The grocer is continuing to reformulate its products to offer healthier choices, with 7.7 billion more calories removed over the year. Meanwhile, sales of Tesco’s own-brand premium range Tesco Finest rose 9.3% over the year, with the range supported by the grocer’s ‘Food Love Story’ campaign.
Tesco has also removed 1.6 billion pieces of plastic to date, launched the UK’s first nationwide soft plastic recycling network in March 2021 and has introduced electric vehicle charging points at 500 UK stores.
Meanwhile, Tesco claims Clubcard penetration is up 390 bps year on year, following the launch of Clubcard Prices in Tesco Express stores in May, alongside the decision to bring the price pledge to Tesco Mobile in September and Tesco Bank in October. Nine million customers now access Clubcard via the app, up from 2 million two years ago, while Clubcard households reach more than 20 million.
“We see many more ways to innovate in order to create a much richer experience [with Clubcard],” Murphy said.
Elsewhere, Tesco’s convenience strategy sees online sales remain “significantly” ahead of pre-Covid levels, at 1.2 million orders per week. Murphy noted that online sales as a percentage of sales spiked to 15.5% at the height of the pandemic and has now settled to around 13% – still well ahead of the 9% seen pre-pandemic.
We don’t look at marketing as a cost, but more as an investment in communicating with our customers, and this is more important than ever right now.
Ken Murphy, Tesco
“We’re really pleased with the resilience of our .com business and of course, that behaviour is now embedded in our customers,” he said. “I think customers are going to be really, really attached to that .com proposition.”
The grocer also added 102 new ‘Click & Collect’ sites over the year, while its ‘Whoosh’ rapid delivery service is now available from more than 200 stores, rolling out to a further 400 this year. Tesco also has a partnership with third-party rapid delivery service Gorillas.
Murphy said Tesco is seeing “really strong customer adoption” of rapid delivery and remains “curious” about how that proposition will play out.
“We’re very curious about the model in a world where restrictions have been lifted and customers are seeking value,” he said. “I have no prediction on [how it will evolve]. We’re just going to wait and see. That’s the purpose of a trial and we’ll stay close to it.”
However, Tesco’s plans to extend Whoosh to 600 stores over the next financial year is an “indication” the grocer believes “the mission is here to stay”, Murphy added.

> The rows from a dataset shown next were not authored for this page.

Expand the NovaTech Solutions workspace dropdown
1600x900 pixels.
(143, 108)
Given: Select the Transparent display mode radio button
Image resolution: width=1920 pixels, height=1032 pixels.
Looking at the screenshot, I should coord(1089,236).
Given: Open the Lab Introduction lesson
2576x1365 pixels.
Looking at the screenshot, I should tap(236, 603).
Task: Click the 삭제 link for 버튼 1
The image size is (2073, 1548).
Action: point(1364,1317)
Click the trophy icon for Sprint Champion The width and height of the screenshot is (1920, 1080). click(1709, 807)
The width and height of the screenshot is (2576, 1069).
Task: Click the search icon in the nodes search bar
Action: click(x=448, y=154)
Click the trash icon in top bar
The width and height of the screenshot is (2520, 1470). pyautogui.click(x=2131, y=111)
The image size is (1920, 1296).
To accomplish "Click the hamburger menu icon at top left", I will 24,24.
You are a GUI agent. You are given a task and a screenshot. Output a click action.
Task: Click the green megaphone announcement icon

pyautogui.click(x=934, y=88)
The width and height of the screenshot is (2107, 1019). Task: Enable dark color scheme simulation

Full year results and future guidance
Over its 2021/22 financial year, Tesco saw group sales rise 2.5% to £54.8m, a 3% increase at a constant rate. Revenue was up 6% to £61.3bn, while operating profit was up 65.5% from £1.5bn to £2.6bn.
In the UK and Ireland, like-for-like sales were up 2.2%, or 8.8% on a two-year basis.
Looking forward, Murphy said Tesco is “confident” that its strategy will enable the business to drive sustainable growth and generate strong retail free cash flow.
However, given the “significant uncertainties” of the current economic environment, Tesco has given a wider than usual range for its retail profit guidance of between £2.4bn and £2.6bn for the 2022/23 financial year.
This range will depend on a number of factors, Murphy said, including the extent of further “normalisation” in customer behaviour as the world exits the pandemic, the level of cost inflation Tesco experiences and its ability to partially offset it, and the investment required to maintain the strength of its price position relative to the market.